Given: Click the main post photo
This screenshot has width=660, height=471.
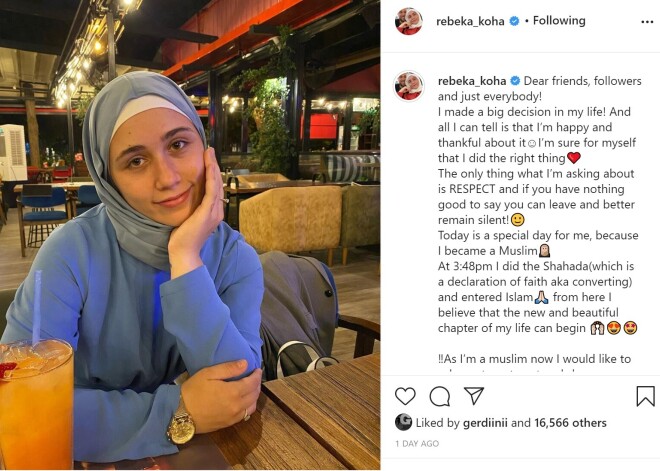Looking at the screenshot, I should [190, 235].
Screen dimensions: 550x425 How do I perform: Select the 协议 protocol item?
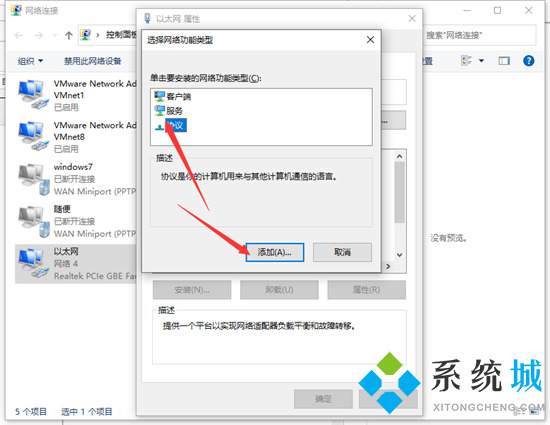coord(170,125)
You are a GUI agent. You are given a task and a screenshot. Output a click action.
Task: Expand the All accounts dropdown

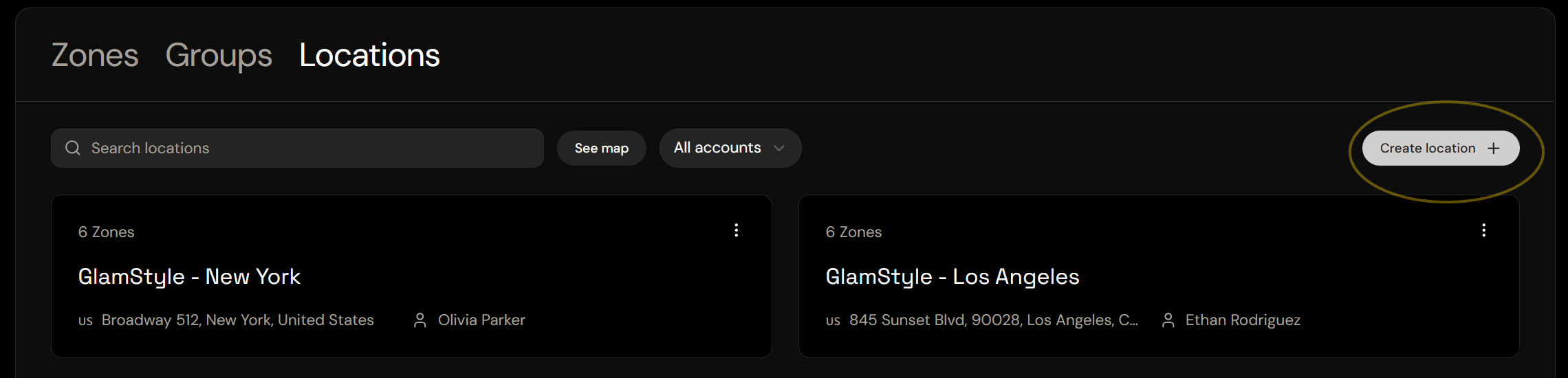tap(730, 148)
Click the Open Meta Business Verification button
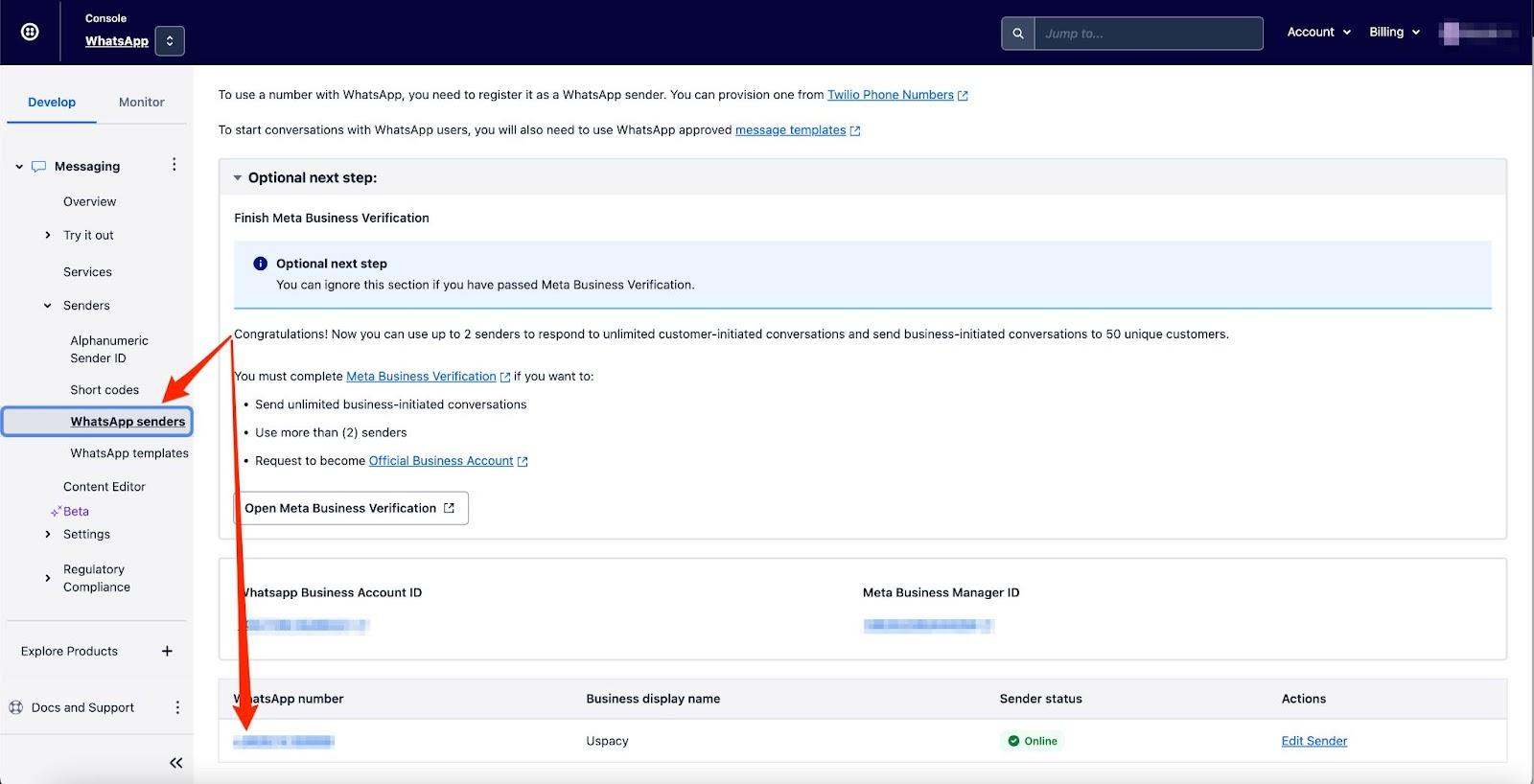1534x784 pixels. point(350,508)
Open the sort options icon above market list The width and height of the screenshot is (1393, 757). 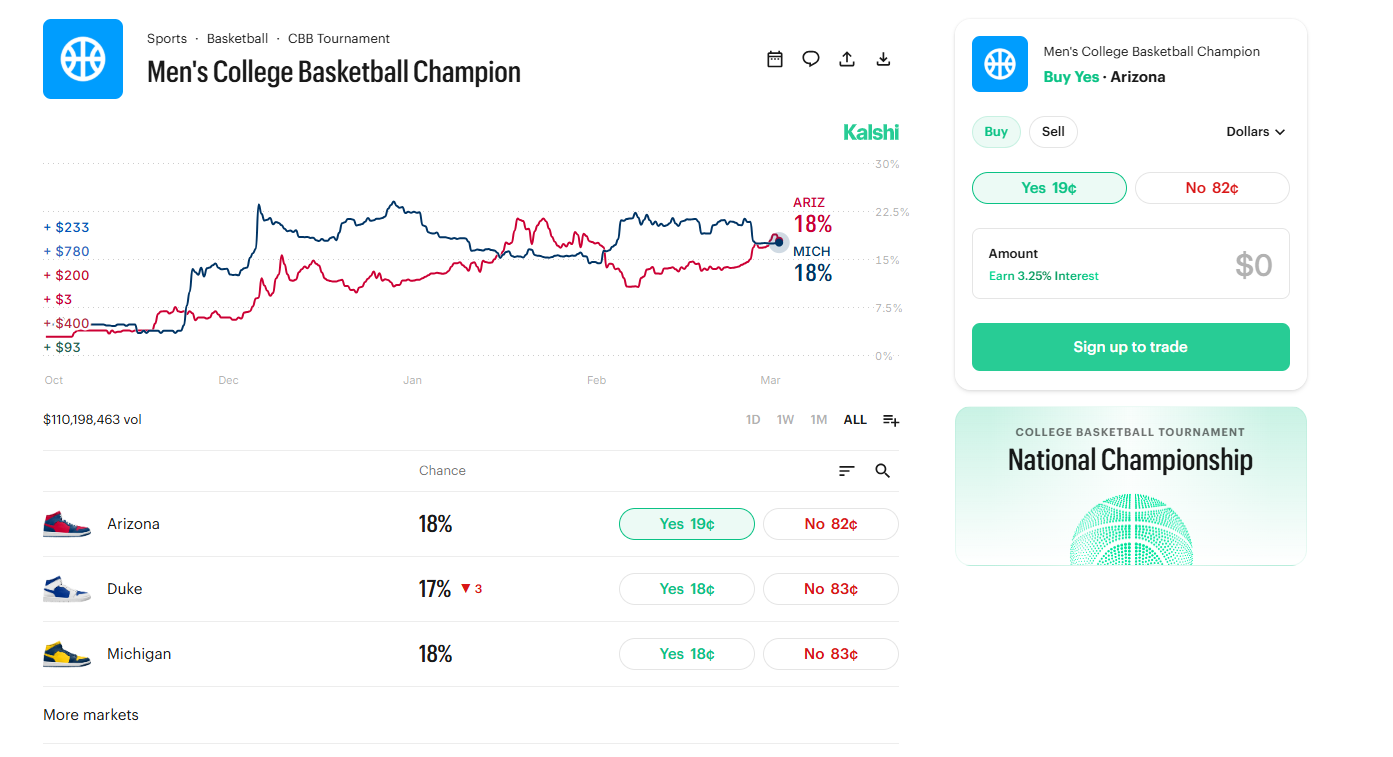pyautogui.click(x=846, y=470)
● ● ● ● ●
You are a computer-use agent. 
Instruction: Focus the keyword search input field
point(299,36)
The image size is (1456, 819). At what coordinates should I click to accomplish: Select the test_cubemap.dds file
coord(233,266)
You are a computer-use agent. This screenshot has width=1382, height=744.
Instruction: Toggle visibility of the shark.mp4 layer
● ● ● ● ●
What to do: Every line of the material that holds the word "agent" must be found and copied.

Answer space:
You are a GUI agent. You are given a task and a screenshot. Output a click action.
You are a computer-use agent. 
You are a computer-use agent. This screenshot has width=1382, height=744.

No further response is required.